-- EXERCISE INPUT follows --

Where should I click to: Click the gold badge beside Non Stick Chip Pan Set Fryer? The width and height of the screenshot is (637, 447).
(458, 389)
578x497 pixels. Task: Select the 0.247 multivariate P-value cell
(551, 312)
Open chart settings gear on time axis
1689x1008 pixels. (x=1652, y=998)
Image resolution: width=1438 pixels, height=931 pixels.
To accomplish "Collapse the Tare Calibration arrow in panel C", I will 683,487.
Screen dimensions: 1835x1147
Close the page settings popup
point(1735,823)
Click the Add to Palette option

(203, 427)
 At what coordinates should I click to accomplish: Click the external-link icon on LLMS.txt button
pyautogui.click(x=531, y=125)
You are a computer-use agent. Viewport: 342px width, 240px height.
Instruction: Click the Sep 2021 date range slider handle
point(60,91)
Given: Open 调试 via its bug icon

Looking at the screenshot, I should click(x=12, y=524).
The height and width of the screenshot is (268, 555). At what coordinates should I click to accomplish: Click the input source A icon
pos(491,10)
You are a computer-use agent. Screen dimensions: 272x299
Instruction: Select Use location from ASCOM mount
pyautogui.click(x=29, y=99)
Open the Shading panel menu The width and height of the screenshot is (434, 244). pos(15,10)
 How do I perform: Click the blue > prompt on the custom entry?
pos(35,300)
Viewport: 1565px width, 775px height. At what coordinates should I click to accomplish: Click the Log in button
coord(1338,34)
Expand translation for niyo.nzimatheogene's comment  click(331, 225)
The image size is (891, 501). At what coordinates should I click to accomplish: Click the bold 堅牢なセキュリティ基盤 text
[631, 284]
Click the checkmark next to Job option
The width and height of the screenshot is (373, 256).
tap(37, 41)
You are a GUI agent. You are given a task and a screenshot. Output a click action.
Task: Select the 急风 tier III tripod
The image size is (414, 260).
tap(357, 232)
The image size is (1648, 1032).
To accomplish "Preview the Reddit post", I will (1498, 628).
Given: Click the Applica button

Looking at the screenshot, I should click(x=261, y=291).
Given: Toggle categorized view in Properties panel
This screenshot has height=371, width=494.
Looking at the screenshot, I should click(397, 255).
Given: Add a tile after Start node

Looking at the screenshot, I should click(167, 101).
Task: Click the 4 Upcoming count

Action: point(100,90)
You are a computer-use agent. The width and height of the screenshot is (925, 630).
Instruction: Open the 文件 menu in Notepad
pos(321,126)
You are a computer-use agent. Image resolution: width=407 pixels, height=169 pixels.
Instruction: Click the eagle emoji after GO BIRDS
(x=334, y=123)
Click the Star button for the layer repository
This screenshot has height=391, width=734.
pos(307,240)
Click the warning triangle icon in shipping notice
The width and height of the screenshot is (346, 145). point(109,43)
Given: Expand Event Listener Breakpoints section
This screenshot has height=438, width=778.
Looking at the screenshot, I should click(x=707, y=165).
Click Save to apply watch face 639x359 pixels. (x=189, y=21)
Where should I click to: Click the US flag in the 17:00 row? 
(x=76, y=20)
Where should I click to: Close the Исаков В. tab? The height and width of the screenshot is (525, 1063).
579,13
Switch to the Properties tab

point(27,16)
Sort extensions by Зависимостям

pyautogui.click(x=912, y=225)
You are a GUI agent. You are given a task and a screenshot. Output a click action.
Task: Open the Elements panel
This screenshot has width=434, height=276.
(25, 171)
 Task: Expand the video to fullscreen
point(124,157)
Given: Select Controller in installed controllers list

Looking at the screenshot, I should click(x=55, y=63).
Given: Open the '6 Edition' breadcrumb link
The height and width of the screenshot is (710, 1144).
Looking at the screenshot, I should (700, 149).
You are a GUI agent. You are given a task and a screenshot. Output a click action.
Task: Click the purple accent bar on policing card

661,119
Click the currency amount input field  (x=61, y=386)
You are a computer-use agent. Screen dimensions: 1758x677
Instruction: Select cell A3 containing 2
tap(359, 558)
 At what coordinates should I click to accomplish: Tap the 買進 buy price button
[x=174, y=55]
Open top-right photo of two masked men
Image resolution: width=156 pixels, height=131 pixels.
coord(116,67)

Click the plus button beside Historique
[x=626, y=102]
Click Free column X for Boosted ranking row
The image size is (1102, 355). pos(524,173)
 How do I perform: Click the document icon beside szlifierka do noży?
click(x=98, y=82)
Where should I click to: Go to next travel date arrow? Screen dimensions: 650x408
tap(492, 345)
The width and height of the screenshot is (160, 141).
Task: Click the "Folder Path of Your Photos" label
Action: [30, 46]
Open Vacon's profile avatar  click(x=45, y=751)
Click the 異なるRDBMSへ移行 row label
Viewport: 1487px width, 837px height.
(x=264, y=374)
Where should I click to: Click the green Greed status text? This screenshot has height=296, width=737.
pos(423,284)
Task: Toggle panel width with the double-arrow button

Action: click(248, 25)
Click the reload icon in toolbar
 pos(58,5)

-- EXERCISE INPUT concluded --

> [WHAT YOU NEED TO DO] The first line of the data, the line with "Screen dimensions: 1835x1147", and all lines in between are to be copied exactly. Leave out everything else.

> [ANSWER SPACE]
Where should I click to: Click the gold badge beside Non Stick Chip Pan Set Fryer? The width and height of the screenshot is (637, 447).
(458, 389)
578x497 pixels. Task: Select the 0.247 multivariate P-value cell
(551, 312)
Open chart settings gear on time axis
1689x1008 pixels. (x=1652, y=998)
Image resolution: width=1438 pixels, height=931 pixels.
To accomplish "Collapse the Tare Calibration arrow in panel C", I will 683,487.
Screen dimensions: 1835x1147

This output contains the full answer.